Un jour du printemps 1970, je faillis me perdre dans les rues Cujas, Victor Cousin et Soufflot, il me semblait que je tournais le dos à la rue Gay Lussac et je devins vite inquiète à l’idée de rater quelques minutes du cours passionnant qui modifiait toujours mon rapport à ma propre vie et à celle des autres. Un psychanalyste, particulièrement inspiré, aurait hypothéqué que je redoutais tant d’aller écouter mon « Maître » que j’en perdais le nord. Toute cette révolution intérieure que je porte toujours en moi a duré un an, la plus belle année de toutes mes études universitaires jusqu’à ma vraie rencontre avec Pierre Gréco, qui allait faire passer l’excellence (1975).

 

A.C.B.

 (Fin de la première partie)

 

Références :

Lacan, J. (1937) Communication au 14e congrès psychanalytique international, Marienbad (1936), International journal of psychoanalysis.

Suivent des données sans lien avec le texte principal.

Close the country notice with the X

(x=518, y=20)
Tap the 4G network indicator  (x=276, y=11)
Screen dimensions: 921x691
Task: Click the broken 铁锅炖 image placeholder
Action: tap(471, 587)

Wallon, H. (2002) Les origines du caractère chez l’enfant. Les préludes du sentiment de personnalité, Paris, P.U.F. (éd. originale 1934, Paris, Boivin).

Zazzo, R. (1960) Les jumeaux, le couple et la personne, Paris, P.U.F.

Zazzo, R. (1962) Conduites et conscience, t. 1 et 2, Neuchâtel et Paris, Delachaux & Niestlé.

Zazzo, R. (1973) La genèse de la conscience de soi, in Psychologie de la connaissance de soi, symposium APSLF, Paris, P.U.F. 145-213.

Zazzo, R. (1981) Miroirs, images, espaces, in P. Mounoud et A. Vinter, La reconnaissance de son image chez l’enfant et l’animal, Paris, Delachaux & Niestlé.

 

 

 

 



[1] Pour les psychologues, le critère de la reconnaissance de soi est élevé : « C’est moi » dira l’enfant devant son image. Il ne s’agit pas du vif intérêt, voire jubilatoire, porté à son reflet par le bébé de 7/8 mois.

[2] Parenthèse ajoutée par nous.

[3] « Il me semble que ma conscience est devant moi, là à quelques mètres, déclarera un malade (CC, p. 176).

[4] C’est le double dégagé au cours de la première enfance, à partir de situations globales où le sujet était confondu, qui s’empare du moi et traduit ainsi une chute d’efficience intellectuelle, un trouble profond de l’activité symbolique (CC, p. 176).

 

[5] Institut national d’étude du travail et d’orientation professionnelle.